A uma semana de seu fim, Coração Acelerado fracassou em vários aspectos, e o principal deles foi a ausência de enredos próprios para a mocinha e a vilã da trama. Agrado (Isadora Cruz) e Naiane (Isabelle Drummond) viveram em função de João Raul (Filipe Bragança) durante praticamente toda a história.
Agrado até formou uma dupla sertaneja com Duda (Gabz), mas a trajetória das duas sempre esteve subordinada ao que acontecia entre a protagonista e o mocinho. É claro que o romance central costuma ser um dos pilares de qualquer novela, mas, neste caso, isso se tornou uma âncora para a personagem, que ficou refém de um enredo exaustivo envolvendo uma paixão de infância surgida em um único encontro, que durou apenas alguns minutos. As idas e vindas com João dominaram a narrativa, assim como a rivalidade com Naiane.
Com a vilã, o problema foi ainda maior. Naiane não tinha outro objetivo na vida além de conquistar o cantor e aumentar sua popularidade como influenciadora. Não havia qualquer outro conflito que movimentasse a personagem.
Ela passou a novela inteira repetindo as mesmas armações para afastar João de Agrado e ficar com ele.O mais irônico é que essa dependência narrativa em relação aos homens também atingiu as respectivas mães de Agrado e Naiane, as irmãs Janete (Leticia Spiller) e Zilá (Leandra Leal). Todos os embates entre elas giraram em torno de Alaorzinho (Daniel de Oliveira), e o principal plot da novela existe justamente por causa da obsessão de Zilá em ficar com o namorado da irmã, a ponto de acusá-la falsamente de ter empurrado Jean Carlos (Ricardo Pereira), seu ex, de um precipício apenas para destruir sua saúde mental.
Nem mesmo o envolvimento de Naiane com Gael (André Luiz Frambach) alterou sua trajetória. Ainda que a relação tivesse sido mais desenvolvida, a personagem continuaria tendo sua história definida em função de outro homem.
O nível de dependência narrativa é tão grande que, até nos momentos finais, a mocinha toma decisões motivadas pelo protagonista. Agrado decide priorizar a crise enfrentada por João Raul, o que acaba prejudicando sua parceria com Duda e culmina no fim da dupla.
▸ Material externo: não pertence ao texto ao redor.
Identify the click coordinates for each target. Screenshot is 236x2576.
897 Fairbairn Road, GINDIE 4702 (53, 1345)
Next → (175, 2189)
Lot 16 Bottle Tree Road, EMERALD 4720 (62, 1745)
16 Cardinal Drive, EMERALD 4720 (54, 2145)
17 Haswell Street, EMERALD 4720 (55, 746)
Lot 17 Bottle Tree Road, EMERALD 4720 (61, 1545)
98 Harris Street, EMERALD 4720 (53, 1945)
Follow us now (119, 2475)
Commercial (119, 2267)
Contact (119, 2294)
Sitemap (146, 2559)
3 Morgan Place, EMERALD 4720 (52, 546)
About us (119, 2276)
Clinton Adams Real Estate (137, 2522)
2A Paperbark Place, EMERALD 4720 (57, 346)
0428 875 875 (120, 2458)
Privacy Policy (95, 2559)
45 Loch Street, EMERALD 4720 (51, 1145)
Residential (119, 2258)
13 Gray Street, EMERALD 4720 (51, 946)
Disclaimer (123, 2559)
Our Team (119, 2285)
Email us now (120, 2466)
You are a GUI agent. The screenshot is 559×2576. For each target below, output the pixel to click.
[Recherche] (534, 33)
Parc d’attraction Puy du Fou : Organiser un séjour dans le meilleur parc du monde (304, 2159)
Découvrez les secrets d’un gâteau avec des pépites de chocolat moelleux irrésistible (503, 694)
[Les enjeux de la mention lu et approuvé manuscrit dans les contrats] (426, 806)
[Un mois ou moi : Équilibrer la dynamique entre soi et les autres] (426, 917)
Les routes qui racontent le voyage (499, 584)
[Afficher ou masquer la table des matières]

Vale lembrar que as duas já haviam rompido anteriormente por causa de outro homem: Leandro (Davi Jr.), que se envolveu amorosamente com ambas.
É uma pena que a narrativa de Coração Acelerado seja tão rasa a ponto de deixar suas principais personagens femininas reféns de histórias centradas nos homens. A novela foi vendida como uma produção revolucionária por retratar o espaço das mulheres no universo sertanejo, historicamente marcado pelo machismo. No entanto, o texto de Izabel de Oliveira e Maria Helena Nascimento acaba reproduzindo justamente essa lógica ao construir protagonistas e antagonistas sem conflitos próprios, sempre dependentes das trajetórias masculinas para mover a narrativa.